Este es un paso revolucionario en el esfuerzo por construir hábitats extraterrestres.
Este descubrimiento no solo abre perspectivas tecnológicas, sino que también promete establecer una cadena de suministro interna en la Luna, donde el coste de transportar un galón de agua puede alcanzar los 83.000 dólares.
La investigación, llevada a cabo por un equipo de científicos de la Universidad China de Hong Kong (China), se centró en el desarrollo de un proceso integrado de un solo paso.
Por consiguiente, el regolito no solo se utiliza para la extracción de agua, sino que también actúa como catalizador en reacciones químicas con dióxido de carbono (CO₂) para producir oxígeno y metano (CH₄).

Muestras de suelo lunar recogidas por la sonda Chang'e 5 (Foto: VCG).
Este proceso funciona concentrando la luz solar para calentar el polvo lunar a 200 °C, liberando el agua "atrapada" en minerales como la ilmenita. Luego, cuando se introduce CO₂ en la mezcla, la ilmenita actúa como un catalizador fototérmico, permitiendo que el agua reaccione con el CO₂ para formar oxígeno y metano.
Cabe destacar que el metano se considera un combustible potencial más idóneo que el hidrógeno para las misiones espaciales, gracias a su capacidad para mantener un estado líquido estable, lo que facilita su almacenamiento y funcionamiento.
Organizaciones como la NASA y empresas privadas como Landspace (China) han probado con éxito motores que utilizan metano líquido. Generar metano directamente en la Luna podría reducir significativamente el costo del reabastecimiento desde la Tierra.
Otra ventaja significativa de este método es su carácter local. En lugar de transportar catalizadores desde la Tierra, el proceso utiliza suelo lunar, lo que reduce los costos de transporte y simplifica el sistema técnico.
Con misiones como la Artemis III de la NASA, que se espera que lleven de nuevo a los humanos a la Luna en 2027, esta es una oportunidad de oro para realizar pruebas de campo de estas tecnologías innovadoras.
Desafíos para operar en la Luna

Imagen ilustrativa de una base hipotética en la Luna (Foto: ESA).
Aunque este método tiene un gran potencial, los expertos se mantienen cautelosos. El físico planetario Philip Metzger, de la Universidad de Florida Central, señala que el regolito lunar posee propiedades altamente aislantes, lo que podría dificultar un calentamiento uniforme.
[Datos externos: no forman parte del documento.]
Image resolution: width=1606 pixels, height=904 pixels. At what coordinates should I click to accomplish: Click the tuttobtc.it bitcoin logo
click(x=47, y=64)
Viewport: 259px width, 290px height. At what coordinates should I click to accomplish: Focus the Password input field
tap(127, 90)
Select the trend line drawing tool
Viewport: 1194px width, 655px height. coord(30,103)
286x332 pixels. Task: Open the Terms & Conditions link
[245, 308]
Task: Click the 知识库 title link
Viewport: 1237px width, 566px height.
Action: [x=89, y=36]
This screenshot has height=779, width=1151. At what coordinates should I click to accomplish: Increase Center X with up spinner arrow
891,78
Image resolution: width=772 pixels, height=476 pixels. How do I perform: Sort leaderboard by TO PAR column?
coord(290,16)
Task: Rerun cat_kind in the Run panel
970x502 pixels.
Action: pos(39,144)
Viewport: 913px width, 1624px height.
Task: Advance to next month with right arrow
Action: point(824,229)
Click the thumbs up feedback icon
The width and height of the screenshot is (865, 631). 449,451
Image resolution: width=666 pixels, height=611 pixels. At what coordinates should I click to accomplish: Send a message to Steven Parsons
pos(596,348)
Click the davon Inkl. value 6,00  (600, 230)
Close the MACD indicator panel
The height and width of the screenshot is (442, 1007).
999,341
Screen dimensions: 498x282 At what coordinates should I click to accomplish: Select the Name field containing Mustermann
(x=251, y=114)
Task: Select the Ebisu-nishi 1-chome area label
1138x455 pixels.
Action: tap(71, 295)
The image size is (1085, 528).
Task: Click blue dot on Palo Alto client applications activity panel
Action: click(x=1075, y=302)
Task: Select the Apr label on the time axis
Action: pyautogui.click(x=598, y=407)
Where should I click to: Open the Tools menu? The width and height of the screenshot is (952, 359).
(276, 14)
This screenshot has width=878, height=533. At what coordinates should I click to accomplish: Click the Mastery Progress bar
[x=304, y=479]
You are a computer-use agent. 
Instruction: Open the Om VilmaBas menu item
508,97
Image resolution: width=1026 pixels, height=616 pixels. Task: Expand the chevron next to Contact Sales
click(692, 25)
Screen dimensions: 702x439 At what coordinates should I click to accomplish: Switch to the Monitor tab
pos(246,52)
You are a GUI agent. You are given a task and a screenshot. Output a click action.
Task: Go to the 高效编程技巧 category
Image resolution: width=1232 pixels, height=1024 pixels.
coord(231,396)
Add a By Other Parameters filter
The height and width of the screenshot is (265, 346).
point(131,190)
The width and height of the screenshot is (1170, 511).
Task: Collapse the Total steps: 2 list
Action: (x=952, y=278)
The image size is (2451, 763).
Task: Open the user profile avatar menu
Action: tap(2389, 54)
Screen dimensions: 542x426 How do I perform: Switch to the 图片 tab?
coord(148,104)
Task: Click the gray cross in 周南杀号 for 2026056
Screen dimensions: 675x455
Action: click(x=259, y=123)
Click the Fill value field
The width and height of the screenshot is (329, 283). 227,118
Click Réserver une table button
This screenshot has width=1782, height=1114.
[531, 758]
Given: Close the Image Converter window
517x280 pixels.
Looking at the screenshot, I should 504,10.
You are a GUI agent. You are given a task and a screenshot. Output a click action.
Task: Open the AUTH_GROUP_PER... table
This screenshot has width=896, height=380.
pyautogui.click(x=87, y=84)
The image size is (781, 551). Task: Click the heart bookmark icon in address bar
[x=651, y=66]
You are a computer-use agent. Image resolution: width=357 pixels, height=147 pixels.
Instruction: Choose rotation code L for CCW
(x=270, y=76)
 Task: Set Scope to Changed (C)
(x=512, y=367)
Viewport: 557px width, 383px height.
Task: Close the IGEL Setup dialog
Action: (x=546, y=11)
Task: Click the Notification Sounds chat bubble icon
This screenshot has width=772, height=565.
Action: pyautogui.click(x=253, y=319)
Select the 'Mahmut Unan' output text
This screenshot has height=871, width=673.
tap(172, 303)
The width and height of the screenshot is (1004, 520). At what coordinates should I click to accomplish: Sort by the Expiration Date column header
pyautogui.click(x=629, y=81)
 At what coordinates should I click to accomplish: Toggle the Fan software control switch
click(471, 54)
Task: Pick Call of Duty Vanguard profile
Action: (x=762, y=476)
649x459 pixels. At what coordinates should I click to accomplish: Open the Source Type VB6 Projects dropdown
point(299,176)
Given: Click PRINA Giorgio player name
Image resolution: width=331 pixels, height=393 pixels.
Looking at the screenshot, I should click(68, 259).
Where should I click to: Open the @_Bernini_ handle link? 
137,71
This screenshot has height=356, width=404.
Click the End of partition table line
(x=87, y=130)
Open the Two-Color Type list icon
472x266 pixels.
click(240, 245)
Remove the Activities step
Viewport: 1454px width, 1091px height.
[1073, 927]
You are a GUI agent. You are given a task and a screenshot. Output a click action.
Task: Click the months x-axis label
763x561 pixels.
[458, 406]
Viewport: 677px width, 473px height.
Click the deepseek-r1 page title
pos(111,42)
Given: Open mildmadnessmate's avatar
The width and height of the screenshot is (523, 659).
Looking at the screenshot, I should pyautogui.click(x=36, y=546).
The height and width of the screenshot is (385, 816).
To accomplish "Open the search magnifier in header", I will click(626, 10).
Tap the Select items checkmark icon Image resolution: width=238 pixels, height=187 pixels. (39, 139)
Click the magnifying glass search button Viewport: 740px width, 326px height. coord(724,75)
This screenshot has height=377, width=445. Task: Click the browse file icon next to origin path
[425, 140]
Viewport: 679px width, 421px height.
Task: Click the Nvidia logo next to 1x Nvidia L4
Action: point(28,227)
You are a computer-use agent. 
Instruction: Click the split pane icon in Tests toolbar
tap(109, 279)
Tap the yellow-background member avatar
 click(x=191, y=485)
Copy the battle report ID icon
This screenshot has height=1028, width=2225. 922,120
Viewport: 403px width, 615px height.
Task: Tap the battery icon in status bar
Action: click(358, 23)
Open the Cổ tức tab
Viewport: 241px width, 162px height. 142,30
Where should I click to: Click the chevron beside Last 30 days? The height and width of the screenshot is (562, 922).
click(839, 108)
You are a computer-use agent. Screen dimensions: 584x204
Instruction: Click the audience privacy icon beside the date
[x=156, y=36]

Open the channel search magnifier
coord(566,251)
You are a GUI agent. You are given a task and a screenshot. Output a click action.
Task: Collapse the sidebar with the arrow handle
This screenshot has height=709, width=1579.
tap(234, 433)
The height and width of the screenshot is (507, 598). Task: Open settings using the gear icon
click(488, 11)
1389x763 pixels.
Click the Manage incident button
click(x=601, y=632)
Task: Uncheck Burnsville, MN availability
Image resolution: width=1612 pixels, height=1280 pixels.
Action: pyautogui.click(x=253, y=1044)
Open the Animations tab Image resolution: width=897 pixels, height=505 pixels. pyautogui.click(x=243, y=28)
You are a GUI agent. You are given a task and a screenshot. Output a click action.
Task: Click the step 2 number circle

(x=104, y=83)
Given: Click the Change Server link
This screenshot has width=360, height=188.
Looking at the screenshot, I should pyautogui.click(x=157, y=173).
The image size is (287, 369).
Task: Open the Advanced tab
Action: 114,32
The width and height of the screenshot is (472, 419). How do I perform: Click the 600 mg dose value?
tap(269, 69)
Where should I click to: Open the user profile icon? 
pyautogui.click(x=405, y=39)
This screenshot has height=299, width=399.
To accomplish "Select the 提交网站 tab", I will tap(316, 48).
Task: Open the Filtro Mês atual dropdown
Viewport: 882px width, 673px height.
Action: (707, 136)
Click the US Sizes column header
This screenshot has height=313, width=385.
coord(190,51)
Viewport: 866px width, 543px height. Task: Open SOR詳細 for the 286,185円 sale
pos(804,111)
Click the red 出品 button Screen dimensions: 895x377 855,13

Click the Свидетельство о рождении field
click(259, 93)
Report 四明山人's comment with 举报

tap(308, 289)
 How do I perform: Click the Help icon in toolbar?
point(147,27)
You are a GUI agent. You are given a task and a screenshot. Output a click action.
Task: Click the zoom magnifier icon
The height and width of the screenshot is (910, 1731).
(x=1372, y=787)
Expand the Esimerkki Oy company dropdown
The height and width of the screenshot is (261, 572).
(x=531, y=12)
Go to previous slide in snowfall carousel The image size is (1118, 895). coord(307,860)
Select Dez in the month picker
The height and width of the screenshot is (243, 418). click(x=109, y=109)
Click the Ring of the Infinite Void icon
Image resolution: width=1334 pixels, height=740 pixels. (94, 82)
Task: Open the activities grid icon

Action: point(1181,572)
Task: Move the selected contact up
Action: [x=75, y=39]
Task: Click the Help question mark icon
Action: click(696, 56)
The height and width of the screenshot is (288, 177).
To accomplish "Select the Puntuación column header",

Este es un factor clave para extraer suficiente agua en poco tiempo.
Otro problema radica en el aporte de dióxido de carbono. Si bien el CO₂ es un subproducto de la respiración de los astronautas, la cantidad producida es solo una décima parte de la que requiere la reacción. Por lo tanto, se necesita un sistema eficiente de captura y reciclaje de CO₂, o bien, el CO₂ debe transportarse desde la Tierra, lo cual contradice el objetivo de la autosuficiencia de recursos in situ.
Además, Metzger también cuestionó el rendimiento catalítico del regolito lunar. Sugirió el uso de catalizadores industriales como el Ni/Kieselguhr, que podrían ofrecer una mayor eficiencia catalítica, ser fácilmente reutilizables y transportarse una sola vez.
A largo plazo, esta podría ser una opción más económica que utilizar toneladas de regolito de baja eficiencia.